* EXERCISES *
1. Reproduce the Ed Komarnicki biography word for word from "Born in Cudworth, Saskatchewan, Komarnicki" to "next federal election.".
2. Answer these questions using the Ed Komarnicki biography:
(a) Who preceded Komarnicki as Member of Parliament for Souris—Moose Mountain?
(b) Who was the minister while he chaired the Standing Committee on Human Resources?
(c) By about how many votes did he defeat Grant Devine in 2004?
3. Write what comes next in the Ed Komarnicki biography, picking up after its final sentence.

====== DOCUMENT SEGMENT ======

Member of Parliament for Souris—Moose Mountain
- In office June 28, 2004 – October 19, 2015
- Preceded by: Roy H. Bailey
- Succeeded by: Robert Kitchen

Chair of the Standing Committee on Human Resources
- In office June 21, 2011 – October 23, 2013
- Minister: Jason Kenney
- Preceded by: Candice Bergen
- Succeeded by: Phil McColeman

Personal details
- Born: November 18, 1949 (age 76) Cudworth, Saskatchewan, Canada
- Party: Conservative
- Spouse: Sally Komarnicki
- Profession: lawyer

= Ed Komarnicki =

Canadian politician and lawyer

Edward "Ed" Komarnicki (born November 18, 1949) is a Canadian politician and lawyer.

Born in Cudworth, Saskatchewan, Komarnicki was elected into the House of Commons of Canada in the 2004 Canadian federal election as the Conservative Party of Canada candidate in the riding of Souris—Moose Mountain. He was elected by nearly 3,000 votes over former premier Grant Devine who was running as an independent. Komarnicki was re-elected in each subsequent election, in 2006, 2008 and 2011, each time with a larger percentage of votes.

During late February 2013, Komarnicki announced that he would not stand for re-election at the next federal election.

====== MATERIAL SUPPLIED ======

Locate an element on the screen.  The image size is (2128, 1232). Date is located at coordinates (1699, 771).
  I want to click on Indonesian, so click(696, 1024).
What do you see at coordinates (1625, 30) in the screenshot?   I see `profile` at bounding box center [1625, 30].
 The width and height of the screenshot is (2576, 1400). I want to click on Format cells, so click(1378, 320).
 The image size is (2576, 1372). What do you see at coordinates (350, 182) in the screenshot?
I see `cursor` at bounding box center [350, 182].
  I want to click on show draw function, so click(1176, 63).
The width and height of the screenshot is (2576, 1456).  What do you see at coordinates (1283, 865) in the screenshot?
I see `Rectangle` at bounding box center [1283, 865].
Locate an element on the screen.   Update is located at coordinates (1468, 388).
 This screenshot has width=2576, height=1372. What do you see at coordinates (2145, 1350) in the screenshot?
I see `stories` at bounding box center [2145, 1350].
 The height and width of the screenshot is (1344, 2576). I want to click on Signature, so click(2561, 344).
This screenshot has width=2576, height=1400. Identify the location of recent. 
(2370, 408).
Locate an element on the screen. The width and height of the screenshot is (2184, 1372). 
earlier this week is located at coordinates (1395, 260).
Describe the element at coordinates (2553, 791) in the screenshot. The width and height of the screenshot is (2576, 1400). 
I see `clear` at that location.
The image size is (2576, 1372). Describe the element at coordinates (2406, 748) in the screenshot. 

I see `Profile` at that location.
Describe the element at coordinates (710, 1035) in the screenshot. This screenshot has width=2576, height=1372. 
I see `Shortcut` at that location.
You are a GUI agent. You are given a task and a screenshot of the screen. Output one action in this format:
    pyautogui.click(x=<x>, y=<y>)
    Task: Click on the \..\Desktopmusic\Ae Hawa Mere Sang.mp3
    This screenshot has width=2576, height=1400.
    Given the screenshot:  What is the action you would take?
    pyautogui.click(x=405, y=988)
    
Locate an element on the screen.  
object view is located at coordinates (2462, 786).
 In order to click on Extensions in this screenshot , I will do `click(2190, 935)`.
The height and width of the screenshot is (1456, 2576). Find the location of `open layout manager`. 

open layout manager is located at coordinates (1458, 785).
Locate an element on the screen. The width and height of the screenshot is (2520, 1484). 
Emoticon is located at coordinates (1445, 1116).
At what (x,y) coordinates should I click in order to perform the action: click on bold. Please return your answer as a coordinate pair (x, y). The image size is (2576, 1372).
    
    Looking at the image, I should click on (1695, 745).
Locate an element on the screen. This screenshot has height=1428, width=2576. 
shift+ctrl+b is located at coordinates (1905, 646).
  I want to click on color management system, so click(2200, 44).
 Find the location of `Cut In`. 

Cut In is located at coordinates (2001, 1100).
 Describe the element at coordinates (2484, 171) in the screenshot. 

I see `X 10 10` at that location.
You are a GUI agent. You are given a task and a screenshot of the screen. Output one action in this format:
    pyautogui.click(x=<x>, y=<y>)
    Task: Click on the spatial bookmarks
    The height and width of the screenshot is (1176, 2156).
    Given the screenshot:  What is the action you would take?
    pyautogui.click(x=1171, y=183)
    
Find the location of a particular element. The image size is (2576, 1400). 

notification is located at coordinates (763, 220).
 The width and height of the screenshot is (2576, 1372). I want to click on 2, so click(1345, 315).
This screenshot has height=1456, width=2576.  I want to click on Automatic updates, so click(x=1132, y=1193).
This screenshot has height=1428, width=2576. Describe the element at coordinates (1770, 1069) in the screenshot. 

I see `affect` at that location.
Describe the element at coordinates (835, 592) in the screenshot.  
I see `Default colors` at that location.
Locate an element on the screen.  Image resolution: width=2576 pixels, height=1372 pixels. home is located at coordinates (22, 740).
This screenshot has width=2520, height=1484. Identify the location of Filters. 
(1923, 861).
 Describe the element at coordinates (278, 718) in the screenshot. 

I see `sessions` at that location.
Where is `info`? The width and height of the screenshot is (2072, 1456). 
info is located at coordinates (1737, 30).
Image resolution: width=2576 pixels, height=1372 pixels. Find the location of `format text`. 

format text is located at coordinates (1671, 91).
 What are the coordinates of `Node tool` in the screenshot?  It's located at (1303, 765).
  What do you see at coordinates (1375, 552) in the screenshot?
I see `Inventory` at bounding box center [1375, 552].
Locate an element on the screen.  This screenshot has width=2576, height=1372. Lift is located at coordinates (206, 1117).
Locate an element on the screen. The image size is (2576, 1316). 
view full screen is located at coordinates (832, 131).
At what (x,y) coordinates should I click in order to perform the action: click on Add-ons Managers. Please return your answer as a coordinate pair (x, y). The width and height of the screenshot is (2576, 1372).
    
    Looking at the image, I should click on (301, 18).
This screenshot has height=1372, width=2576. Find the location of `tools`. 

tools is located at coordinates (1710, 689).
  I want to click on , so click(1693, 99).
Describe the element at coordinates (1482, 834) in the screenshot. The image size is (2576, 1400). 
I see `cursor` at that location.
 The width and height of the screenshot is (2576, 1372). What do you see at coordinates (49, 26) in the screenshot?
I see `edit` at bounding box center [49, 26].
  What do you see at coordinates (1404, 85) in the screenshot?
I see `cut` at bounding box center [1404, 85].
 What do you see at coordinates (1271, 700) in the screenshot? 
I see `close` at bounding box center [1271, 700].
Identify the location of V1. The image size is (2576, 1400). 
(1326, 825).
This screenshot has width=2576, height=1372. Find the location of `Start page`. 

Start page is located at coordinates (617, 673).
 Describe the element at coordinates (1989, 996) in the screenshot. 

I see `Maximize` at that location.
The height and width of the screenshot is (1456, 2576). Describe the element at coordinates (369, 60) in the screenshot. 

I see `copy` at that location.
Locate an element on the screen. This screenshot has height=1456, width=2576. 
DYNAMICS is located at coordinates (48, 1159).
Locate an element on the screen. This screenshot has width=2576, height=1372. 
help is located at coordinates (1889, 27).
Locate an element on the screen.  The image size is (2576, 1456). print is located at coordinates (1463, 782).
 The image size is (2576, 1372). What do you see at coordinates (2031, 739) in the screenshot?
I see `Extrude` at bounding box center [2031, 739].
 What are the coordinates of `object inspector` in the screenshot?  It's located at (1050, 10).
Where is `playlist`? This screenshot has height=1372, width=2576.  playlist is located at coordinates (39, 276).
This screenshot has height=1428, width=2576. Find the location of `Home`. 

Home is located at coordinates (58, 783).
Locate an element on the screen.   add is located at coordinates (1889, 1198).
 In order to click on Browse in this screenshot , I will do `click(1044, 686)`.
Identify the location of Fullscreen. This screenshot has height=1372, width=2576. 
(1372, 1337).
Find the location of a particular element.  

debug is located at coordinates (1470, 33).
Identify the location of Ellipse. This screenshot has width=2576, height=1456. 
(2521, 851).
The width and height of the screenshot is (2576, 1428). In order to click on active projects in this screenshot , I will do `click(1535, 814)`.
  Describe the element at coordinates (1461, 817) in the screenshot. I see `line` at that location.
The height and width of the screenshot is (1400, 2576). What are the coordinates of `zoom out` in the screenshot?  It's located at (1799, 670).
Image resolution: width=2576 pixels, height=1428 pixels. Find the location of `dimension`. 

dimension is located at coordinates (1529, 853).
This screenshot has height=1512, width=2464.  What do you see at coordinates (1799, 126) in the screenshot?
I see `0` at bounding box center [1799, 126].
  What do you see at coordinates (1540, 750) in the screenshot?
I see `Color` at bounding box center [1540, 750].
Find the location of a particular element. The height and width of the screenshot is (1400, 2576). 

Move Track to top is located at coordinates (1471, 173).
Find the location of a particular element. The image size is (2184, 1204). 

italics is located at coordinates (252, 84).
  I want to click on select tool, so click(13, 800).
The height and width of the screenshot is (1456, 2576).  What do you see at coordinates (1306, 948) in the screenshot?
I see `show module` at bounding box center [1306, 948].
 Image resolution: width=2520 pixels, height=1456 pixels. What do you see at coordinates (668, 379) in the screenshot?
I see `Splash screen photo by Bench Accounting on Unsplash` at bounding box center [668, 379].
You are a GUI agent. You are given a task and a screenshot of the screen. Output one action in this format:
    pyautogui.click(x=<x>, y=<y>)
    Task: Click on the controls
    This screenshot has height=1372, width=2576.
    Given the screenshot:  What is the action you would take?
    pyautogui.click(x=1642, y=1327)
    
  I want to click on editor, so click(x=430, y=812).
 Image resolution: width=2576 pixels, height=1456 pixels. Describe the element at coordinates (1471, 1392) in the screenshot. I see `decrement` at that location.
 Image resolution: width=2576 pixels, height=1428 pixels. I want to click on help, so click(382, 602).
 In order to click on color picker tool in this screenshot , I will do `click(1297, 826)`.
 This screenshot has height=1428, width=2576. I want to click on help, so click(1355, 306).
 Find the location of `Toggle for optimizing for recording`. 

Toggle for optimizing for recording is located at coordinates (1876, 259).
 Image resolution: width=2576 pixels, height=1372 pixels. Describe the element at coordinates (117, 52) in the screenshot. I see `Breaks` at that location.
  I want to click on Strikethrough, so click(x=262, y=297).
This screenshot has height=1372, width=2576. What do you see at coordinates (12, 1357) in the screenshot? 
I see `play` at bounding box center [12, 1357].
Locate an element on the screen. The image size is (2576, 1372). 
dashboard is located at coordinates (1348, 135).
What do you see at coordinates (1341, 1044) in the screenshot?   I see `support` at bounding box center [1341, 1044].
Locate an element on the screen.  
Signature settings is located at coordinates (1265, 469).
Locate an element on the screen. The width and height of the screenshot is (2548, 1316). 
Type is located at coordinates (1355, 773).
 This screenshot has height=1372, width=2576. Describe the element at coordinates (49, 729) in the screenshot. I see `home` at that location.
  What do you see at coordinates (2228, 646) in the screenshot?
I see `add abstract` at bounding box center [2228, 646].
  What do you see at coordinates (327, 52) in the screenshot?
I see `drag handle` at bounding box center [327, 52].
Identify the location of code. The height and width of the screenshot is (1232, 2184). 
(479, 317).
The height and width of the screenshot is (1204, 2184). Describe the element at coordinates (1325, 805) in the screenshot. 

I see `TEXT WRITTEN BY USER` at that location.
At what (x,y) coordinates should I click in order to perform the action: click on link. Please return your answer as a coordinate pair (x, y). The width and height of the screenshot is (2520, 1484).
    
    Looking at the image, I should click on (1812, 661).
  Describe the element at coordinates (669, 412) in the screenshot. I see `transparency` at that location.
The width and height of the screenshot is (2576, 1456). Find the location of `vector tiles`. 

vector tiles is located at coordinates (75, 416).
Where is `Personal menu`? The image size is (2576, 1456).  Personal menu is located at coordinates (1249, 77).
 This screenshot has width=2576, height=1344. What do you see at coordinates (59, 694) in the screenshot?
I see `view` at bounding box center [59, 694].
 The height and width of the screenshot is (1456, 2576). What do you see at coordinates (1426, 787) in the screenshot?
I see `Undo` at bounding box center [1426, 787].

======

* RESPONSES TO THE EXERCISE *
1.
Born in Cudworth, Saskatchewan, Komarnicki was elected into the House of Commons of Canada in the 2004 Canadian federal election as the Conservative Party of Canada candidate in the riding of Souris—Moose Mountain. He was elected by nearly 3,000 votes over former premier Grant Devine who was running as an independent. Komarnicki was re-elected in each subsequent election, in 2006, 2008 and 2011, each time with a larger percentage of votes.

During late February 2013, Komarnicki announced that he would not stand for re-election at the next federal election.

2.
(a) Roy H. Bailey
(b) Jason Kenney
(c) Nearly 3,000 votes

3.
==Career in the House==
In October 2004, Komarnicki became a member of the Standing Committee on Human Resources, Skills Development, Social Development and the Status of Persons with Disabilities (HUMA). In 2006 he became the Parliamentary Secretary to the Minister of Citizenship and Immigration, and a member of the Standing Committee on Citizenship and Immigration. In 2008 he returned to his previous file as the new Parliamentary Secretary to the Minister of Human Resources, Skills Development and the Status of Persons with Disabilities. This change also meant returning to the HUMA committee. After winning re-election in the 2011 General Election, Komarnicki became chair of the HUMA committee.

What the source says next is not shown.